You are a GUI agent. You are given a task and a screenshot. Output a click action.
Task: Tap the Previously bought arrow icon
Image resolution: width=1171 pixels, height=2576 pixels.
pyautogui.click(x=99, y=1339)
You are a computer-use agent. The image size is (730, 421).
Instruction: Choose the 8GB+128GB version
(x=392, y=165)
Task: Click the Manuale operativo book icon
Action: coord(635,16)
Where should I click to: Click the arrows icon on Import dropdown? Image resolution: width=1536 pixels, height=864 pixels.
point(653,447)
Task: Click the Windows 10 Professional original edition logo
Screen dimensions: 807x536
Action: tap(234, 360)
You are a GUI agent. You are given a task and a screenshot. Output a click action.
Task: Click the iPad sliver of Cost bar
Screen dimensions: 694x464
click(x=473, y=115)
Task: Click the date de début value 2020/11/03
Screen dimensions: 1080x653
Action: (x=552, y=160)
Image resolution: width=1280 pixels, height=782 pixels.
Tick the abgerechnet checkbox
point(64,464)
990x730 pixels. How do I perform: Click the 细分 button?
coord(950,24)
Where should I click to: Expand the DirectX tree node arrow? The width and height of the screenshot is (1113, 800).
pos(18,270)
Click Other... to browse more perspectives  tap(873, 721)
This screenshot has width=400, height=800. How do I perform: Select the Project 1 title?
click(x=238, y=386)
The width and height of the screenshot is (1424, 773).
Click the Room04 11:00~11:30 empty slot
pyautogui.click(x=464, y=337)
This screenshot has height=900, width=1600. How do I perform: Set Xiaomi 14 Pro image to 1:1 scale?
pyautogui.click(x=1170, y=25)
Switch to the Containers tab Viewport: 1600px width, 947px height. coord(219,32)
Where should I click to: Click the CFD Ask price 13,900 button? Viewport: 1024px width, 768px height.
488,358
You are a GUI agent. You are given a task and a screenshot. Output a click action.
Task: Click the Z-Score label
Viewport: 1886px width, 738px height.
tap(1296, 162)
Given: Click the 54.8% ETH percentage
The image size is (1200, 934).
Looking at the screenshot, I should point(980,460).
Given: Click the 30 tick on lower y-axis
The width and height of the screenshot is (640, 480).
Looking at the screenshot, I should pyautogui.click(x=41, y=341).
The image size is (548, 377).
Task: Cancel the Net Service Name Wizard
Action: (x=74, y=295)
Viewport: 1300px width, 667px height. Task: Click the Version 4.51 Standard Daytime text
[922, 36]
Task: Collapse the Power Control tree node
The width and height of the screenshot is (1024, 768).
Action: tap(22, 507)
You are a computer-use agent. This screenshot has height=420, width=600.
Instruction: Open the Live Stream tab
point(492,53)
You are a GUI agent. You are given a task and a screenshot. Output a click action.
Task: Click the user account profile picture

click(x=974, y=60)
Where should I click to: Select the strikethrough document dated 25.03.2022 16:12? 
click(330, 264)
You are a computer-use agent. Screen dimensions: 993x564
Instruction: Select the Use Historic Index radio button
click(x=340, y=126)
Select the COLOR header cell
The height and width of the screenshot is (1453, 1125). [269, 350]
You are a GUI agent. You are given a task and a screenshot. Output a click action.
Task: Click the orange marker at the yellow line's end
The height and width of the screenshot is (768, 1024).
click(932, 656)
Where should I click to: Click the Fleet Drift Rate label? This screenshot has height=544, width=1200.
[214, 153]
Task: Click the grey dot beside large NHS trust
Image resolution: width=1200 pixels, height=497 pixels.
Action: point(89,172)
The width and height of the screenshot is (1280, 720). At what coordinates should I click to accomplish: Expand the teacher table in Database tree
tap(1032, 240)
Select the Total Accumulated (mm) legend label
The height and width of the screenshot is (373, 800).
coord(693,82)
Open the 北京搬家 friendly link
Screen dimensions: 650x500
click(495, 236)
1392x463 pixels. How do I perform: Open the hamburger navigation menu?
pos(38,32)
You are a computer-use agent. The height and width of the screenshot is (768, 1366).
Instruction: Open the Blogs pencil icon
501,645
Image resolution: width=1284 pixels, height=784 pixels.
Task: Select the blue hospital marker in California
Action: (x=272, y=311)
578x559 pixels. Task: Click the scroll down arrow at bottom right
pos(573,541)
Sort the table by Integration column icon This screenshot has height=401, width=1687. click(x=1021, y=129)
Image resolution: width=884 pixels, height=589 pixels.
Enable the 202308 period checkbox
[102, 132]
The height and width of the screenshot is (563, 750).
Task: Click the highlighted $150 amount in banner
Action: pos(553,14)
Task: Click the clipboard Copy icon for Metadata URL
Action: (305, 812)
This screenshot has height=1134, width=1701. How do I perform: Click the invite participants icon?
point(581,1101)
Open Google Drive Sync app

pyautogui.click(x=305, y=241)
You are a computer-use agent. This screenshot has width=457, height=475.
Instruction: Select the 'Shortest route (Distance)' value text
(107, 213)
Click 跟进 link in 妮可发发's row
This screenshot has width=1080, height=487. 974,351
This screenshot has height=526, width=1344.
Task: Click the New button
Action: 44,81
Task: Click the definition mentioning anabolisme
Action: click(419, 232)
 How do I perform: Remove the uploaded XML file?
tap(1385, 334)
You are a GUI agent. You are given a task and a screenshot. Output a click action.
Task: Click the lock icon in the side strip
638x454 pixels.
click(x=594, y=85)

## YOUR ASSIGNMENT
Gather each line from the entries above that includes the word "computer".

## SOLUTION TO THIS EXERCISE
You are a computer-use agent. The image size is (730, 421).
You are a computer-use agent. This screenshot has height=420, width=600.
You are a computer-use agent. Screen dimensions: 993x564
You are a computer-use agent. The height and width of the screenshot is (768, 1366).
You are a computer-use agent. This screenshot has width=457, height=475.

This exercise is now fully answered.